One of the issues that the paper deals with is the sort of understandings that environmental education should be encouraging. HMI say this:
“A large proportion of academic disciplines are devoted to the study of the physical world and man’s [sic] behaviour within it. Some of the topics with implications for environmental education, of which the informed citizen could be said to need a degree of knowledge and understanding, are:
ecological relationships and balance
energy sources and energy flow
population growth and control
the preservation of finite resources and the husbanding of renewable resources
the care of wildlife and the countryside
the processes and dangers of pollution
the implications of technological development
economic activity and growth
differentials in human consumption patterns
the distinction between standard of living and quality of life
conservation of the cultural heritage
the planning and control of land use
the distribution, form and function of settlements
urban growth and decay
the political structures within which environmental decisions are taken.
Much of the content indicated by such a list is dealt with by the separate subjects of the curriculum; it may usefully suggest criteria for the selection of what is to be taught.

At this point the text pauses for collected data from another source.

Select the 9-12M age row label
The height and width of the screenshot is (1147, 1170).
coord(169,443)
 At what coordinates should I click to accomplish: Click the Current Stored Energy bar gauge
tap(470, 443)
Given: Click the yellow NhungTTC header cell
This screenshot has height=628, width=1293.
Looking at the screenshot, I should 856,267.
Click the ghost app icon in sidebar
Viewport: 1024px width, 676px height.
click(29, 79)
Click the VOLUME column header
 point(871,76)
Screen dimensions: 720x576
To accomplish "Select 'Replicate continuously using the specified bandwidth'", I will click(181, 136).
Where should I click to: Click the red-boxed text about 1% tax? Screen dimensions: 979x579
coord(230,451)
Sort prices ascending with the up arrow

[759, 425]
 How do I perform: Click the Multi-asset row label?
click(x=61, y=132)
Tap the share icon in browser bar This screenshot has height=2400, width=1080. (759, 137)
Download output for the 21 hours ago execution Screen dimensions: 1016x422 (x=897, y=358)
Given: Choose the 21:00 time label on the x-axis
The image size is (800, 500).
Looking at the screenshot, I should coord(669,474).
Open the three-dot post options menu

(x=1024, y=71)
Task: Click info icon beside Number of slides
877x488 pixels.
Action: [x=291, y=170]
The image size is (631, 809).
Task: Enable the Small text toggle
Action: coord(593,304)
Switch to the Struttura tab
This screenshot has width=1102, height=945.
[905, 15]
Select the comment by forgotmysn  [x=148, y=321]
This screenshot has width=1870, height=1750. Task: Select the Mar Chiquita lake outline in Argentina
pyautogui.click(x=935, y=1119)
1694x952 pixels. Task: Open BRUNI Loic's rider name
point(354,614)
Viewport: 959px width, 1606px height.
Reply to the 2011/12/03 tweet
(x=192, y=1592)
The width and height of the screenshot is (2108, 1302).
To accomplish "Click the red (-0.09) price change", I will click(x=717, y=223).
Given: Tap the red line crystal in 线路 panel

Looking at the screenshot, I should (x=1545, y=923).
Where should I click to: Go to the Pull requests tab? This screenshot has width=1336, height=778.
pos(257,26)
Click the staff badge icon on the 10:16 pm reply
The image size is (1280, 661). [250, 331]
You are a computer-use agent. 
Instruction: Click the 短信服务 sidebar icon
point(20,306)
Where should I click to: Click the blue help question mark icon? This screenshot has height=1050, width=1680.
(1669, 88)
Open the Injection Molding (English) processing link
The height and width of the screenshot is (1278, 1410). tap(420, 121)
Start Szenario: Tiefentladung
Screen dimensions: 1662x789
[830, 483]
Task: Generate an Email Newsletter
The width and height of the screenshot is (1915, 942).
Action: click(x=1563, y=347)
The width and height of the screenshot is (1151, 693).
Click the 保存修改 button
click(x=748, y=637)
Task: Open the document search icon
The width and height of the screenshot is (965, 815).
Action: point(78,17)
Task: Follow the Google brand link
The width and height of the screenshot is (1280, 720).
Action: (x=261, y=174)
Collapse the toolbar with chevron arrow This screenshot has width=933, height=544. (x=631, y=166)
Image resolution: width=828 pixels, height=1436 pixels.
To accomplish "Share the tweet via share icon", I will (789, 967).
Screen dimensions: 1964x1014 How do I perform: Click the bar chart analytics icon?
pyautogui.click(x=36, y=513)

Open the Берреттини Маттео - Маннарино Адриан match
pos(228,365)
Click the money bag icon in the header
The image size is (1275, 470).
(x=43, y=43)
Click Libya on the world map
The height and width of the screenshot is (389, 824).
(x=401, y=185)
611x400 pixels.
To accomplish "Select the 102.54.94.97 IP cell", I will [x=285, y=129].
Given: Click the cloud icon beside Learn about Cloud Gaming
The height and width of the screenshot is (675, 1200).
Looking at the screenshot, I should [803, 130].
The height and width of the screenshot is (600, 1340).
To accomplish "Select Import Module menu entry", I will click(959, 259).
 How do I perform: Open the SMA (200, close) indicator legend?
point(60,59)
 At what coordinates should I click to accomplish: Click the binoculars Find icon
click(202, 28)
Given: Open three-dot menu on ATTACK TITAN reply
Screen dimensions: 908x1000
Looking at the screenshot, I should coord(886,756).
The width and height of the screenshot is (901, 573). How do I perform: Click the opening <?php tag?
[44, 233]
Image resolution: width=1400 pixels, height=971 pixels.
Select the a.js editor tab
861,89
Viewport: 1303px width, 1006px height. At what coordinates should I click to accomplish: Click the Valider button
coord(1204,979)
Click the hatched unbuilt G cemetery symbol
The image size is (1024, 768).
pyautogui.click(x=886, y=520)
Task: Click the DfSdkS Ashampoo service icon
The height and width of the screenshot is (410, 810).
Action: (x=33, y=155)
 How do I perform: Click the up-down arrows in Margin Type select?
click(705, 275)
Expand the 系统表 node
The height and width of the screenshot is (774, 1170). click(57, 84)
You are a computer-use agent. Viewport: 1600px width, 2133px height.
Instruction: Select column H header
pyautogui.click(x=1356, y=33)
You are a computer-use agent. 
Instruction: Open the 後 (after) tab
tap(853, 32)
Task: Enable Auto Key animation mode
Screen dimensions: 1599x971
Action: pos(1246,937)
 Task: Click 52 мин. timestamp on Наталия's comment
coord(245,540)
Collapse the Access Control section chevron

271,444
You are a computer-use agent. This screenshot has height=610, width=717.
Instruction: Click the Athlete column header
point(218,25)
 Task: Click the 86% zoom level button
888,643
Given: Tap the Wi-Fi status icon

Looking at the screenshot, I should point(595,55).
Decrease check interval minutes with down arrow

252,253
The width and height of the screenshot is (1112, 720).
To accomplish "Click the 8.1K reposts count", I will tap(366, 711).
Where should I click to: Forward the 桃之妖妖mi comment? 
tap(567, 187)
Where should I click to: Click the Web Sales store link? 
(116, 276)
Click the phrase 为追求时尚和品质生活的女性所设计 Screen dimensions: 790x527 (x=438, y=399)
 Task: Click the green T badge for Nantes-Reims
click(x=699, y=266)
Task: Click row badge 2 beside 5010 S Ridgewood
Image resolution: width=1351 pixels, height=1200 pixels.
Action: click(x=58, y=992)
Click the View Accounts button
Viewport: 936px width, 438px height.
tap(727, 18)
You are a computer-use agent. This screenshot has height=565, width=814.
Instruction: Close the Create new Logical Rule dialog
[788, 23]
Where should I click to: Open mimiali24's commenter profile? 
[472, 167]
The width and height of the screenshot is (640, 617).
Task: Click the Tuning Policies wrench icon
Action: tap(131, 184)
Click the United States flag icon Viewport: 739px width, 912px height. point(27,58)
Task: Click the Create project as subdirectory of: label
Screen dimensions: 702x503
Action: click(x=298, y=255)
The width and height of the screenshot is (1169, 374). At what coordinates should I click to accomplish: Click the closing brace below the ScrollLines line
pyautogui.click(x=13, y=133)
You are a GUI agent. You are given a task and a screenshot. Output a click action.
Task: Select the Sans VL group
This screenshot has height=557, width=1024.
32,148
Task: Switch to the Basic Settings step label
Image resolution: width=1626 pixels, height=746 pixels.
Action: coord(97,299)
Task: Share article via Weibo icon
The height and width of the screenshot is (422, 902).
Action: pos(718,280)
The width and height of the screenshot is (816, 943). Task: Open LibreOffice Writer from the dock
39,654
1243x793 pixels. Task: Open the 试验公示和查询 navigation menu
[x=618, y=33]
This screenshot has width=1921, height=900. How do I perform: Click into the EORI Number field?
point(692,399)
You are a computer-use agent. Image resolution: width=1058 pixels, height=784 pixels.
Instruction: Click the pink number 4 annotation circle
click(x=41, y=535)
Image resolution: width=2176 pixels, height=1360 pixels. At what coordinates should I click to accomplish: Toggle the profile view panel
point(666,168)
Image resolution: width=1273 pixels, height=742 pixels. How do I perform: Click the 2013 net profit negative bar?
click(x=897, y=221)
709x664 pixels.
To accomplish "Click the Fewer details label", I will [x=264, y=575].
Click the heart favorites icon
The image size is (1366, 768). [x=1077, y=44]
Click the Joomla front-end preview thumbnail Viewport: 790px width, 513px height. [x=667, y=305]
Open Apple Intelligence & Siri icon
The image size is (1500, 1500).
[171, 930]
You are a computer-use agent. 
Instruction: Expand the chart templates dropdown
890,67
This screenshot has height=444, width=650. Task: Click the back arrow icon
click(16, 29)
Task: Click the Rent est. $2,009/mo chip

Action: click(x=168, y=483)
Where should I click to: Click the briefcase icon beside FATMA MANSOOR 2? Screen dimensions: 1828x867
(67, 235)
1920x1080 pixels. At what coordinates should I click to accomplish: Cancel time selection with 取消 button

Clearly, any attempt to teach everybody everything is misplaced, although there is good reason to try to provide as wide a range of insights as possible. What is perhaps most important is to convey the realisation that environmental systems are complex and environmental problems not easily resolved. This cannot readily be done solely through the medium of individual subjects or without taking a synoptic view from time to time. The proper study of environmental issues requires cooperative teaching approaches and automatically entails cross disciplinary reference.”
The ideas in this quoted text (and most of the rest of the publication) have stood the test of time pretty well. HMI were encouraging schools (and it has to be said, the education ministry) to consider how ideas could be enacted and how young people could be helped to understand the issues facing them and helped to want to have an active interest in them. 40 years on, it is groups of young people that are doing this, and, of course, organisations such as NAEE.
Sadly, the last point about the need for “cooperative teaching approaches and … cross disciplinary reference” was never (and is still not) taken seriously. But perhaps a greater problem is that HMI (Ofsted) no longer takes a serious interest in curriculum.